Sometimes things can be tricky. For example, I had to put objects into a sorted set. I often iterated over this set. Java’s Treeset is fast, but it creates temporary objects when iterating (!?) over the set. The Fastutil package on the other hand has implementations that let you iterate for free. However, even the Fastutil package creates Entry objects when adding/removing objects to the set (which I also did quite often). So I had to modify their implementation to hold an EntryPool and put entry objects back into this pool after the underlying value has been removed from the set. When adding, you just reuse an old entry object and assign your value to it.
I disagree. There are some use cases that do not want a “regular GC price”. What they want is a GC price that is much lower than regular. Which is reasonable and absolutely possible - there are high performance JVM systems running garbage collections once a day.

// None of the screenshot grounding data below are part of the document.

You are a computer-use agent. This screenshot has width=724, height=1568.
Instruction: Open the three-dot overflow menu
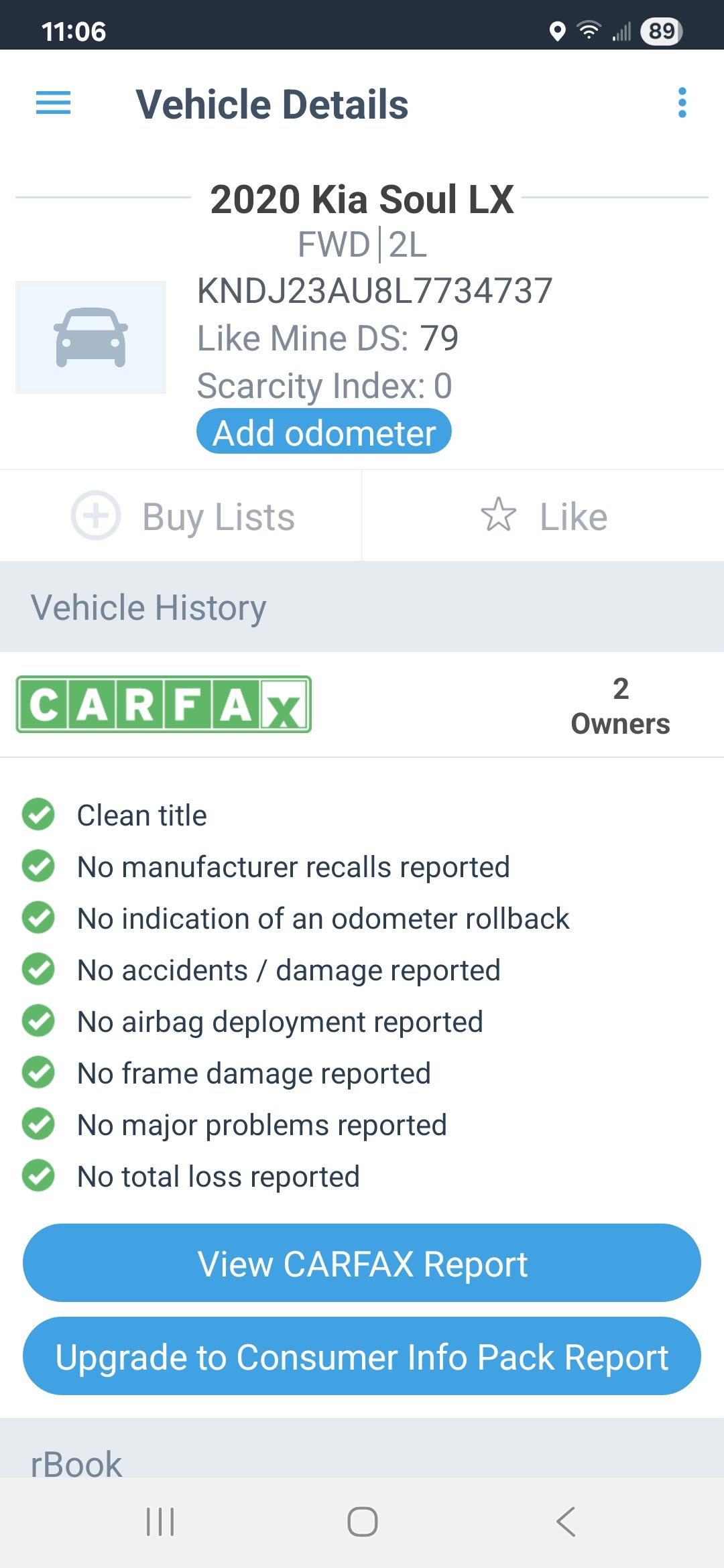682,103
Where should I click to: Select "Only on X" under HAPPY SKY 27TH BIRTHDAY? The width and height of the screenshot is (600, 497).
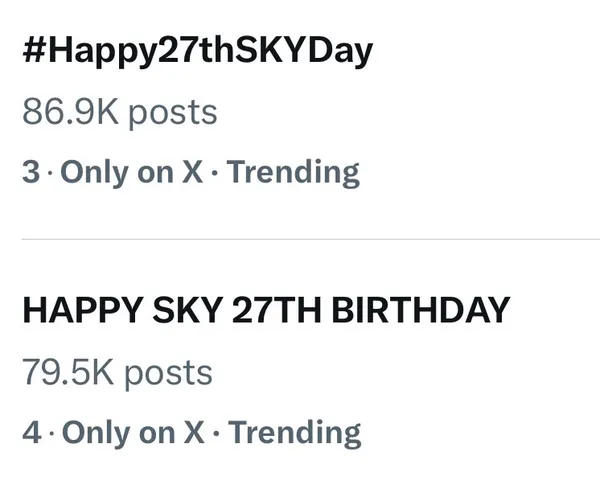pos(133,433)
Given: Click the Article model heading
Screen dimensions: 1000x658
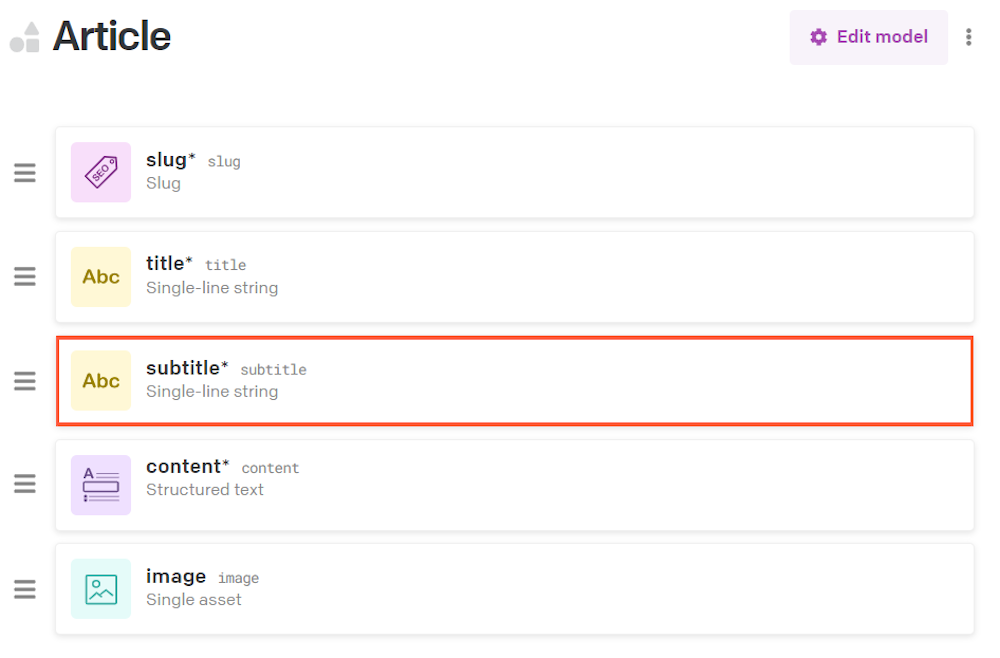Looking at the screenshot, I should 112,36.
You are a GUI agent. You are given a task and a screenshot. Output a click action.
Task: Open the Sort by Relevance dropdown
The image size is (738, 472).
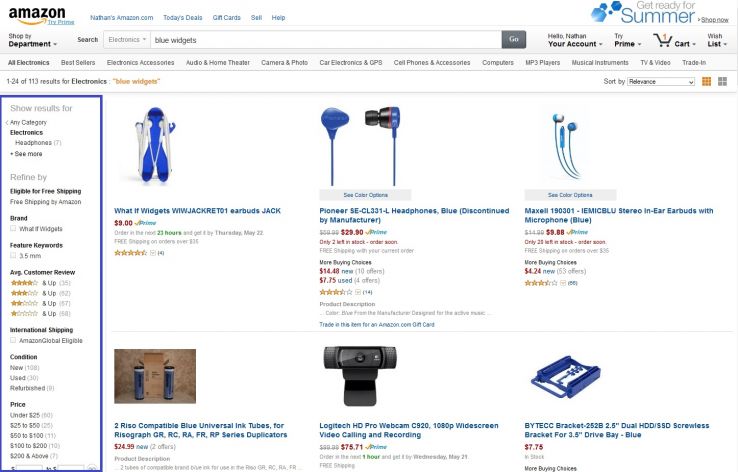pyautogui.click(x=661, y=81)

Kotlin just makes it needlessly hard to develop them.
These two things are orthogonal. You cannot pool boxed objects because they are immutable. You use pooling for mutable objects, which hold either other pooled mutable objects, but mostly primitive values. Boxing happens when you then call functions on these pooled objects and the functions sneakily convert your precious primitives into immutable throwaway objects.
In my case, we didn’t have any fixed targets, but we were processing real-time feeds of incoming data. So we had to be fast enough to read all the messages, do all the necessary transforming and processing and calculations, update internal data stores and external DBs, generate our own update streams to send out to other systems, &c, without dropping any messages — and still have time to respond to queries from other systems. When the incoming feeds were slow, it was easy — but at busy times when you’re reading 10,000s of messages/sec for 10 mins at a time, you really need the system to keep up.
When I started, some systems would chew through a 1.5GB heap every couple of seconds and then have to pause everything for a full GC. Even if that only takes 50msec, it’s still a significant drain — especially as it risks missing some incoming data. But the optimisations above reduced temporary objects, and hence heap and GC activity, by a couple of orders of magnitude, making it much more stable under high load.
I don’t know if you are still working on this project, but if you are, you should consider testing your application with either Shenandoah or ZGC (depending on if you are using OpenJDK or Oracle). Their pause times are much shorter than 50ms, and most importantly they are independent of the heap size. Check out the slides here - average pause times of 1ms-2ms for ZGC. As far as I know only Linux is supported at the time, but you’d have to check this yourself.
If you have some money to spend you might also look at Azul Zing.